Excerpts from a dataset

━━━━━━━━━━

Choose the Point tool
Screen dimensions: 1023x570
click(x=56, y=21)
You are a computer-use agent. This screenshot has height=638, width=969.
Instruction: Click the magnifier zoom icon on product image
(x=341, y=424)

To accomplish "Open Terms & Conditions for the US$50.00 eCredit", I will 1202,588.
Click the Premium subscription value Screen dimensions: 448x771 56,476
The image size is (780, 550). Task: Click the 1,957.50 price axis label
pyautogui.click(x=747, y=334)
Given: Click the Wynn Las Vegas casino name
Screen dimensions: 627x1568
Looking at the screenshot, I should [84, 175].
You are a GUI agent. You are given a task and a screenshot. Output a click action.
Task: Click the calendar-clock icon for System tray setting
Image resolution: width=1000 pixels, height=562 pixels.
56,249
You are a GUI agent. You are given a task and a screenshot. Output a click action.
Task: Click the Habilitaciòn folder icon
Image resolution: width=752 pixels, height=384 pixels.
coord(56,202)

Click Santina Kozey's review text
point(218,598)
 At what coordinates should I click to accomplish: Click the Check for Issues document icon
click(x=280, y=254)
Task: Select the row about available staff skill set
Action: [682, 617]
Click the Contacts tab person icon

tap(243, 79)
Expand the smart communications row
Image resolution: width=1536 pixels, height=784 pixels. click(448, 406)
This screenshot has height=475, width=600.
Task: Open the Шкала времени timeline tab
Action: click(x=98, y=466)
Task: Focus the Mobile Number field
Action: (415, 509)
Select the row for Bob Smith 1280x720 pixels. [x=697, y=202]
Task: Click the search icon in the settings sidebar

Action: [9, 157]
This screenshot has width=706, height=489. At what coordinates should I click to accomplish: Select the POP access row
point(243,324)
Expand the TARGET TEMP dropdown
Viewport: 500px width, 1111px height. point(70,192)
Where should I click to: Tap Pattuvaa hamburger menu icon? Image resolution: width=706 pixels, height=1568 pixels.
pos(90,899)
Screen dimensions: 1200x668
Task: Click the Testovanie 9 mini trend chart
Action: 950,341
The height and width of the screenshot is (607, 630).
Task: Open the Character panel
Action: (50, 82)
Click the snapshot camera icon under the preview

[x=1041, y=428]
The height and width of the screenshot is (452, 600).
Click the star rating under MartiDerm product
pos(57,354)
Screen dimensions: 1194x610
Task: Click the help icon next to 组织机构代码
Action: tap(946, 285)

━━━━━━━━━━

▶ Exercise requirements: Every entry must appear in the answer, reproduced exactly.

▶ Task answer:
Choose the Point tool
Screen dimensions: 1023x570
click(x=56, y=21)
You are a computer-use agent. This screenshot has height=638, width=969.
Instruction: Click the magnifier zoom icon on product image
(x=341, y=424)

To accomplish "Open Terms & Conditions for the US$50.00 eCredit", I will 1202,588.
Click the Premium subscription value Screen dimensions: 448x771 56,476
The image size is (780, 550). Task: Click the 1,957.50 price axis label
pyautogui.click(x=747, y=334)
Given: Click the Wynn Las Vegas casino name
Screen dimensions: 627x1568
Looking at the screenshot, I should [84, 175].
You are a GUI agent. You are given a task and a screenshot. Output a click action.
Task: Click the calendar-clock icon for System tray setting
Image resolution: width=1000 pixels, height=562 pixels.
56,249
You are a GUI agent. You are given a task and a screenshot. Output a click action.
Task: Click the Habilitaciòn folder icon
Image resolution: width=752 pixels, height=384 pixels.
coord(56,202)

Click Santina Kozey's review text
point(218,598)
 At what coordinates should I click to accomplish: Click the Check for Issues document icon
click(x=280, y=254)
Task: Select the row about available staff skill set
Action: [682, 617]
Click the Contacts tab person icon

tap(243, 79)
Expand the smart communications row
Image resolution: width=1536 pixels, height=784 pixels. click(448, 406)
This screenshot has height=475, width=600.
Task: Open the Шкала времени timeline tab
Action: click(x=98, y=466)
Task: Focus the Mobile Number field
Action: (415, 509)
Select the row for Bob Smith 1280x720 pixels. [x=697, y=202]
Task: Click the search icon in the settings sidebar

Action: [9, 157]
This screenshot has width=706, height=489. At what coordinates should I click to accomplish: Select the POP access row
point(243,324)
Expand the TARGET TEMP dropdown
Viewport: 500px width, 1111px height. point(70,192)
Where should I click to: Tap Pattuvaa hamburger menu icon? Image resolution: width=706 pixels, height=1568 pixels.
pos(90,899)
Screen dimensions: 1200x668
Task: Click the Testovanie 9 mini trend chart
Action: 950,341
The height and width of the screenshot is (607, 630).
Task: Open the Character panel
Action: (50, 82)
Click the snapshot camera icon under the preview

[x=1041, y=428]
The height and width of the screenshot is (452, 600).
Click the star rating under MartiDerm product
pos(57,354)
Screen dimensions: 1194x610
Task: Click the help icon next to 组织机构代码
Action: tap(946, 285)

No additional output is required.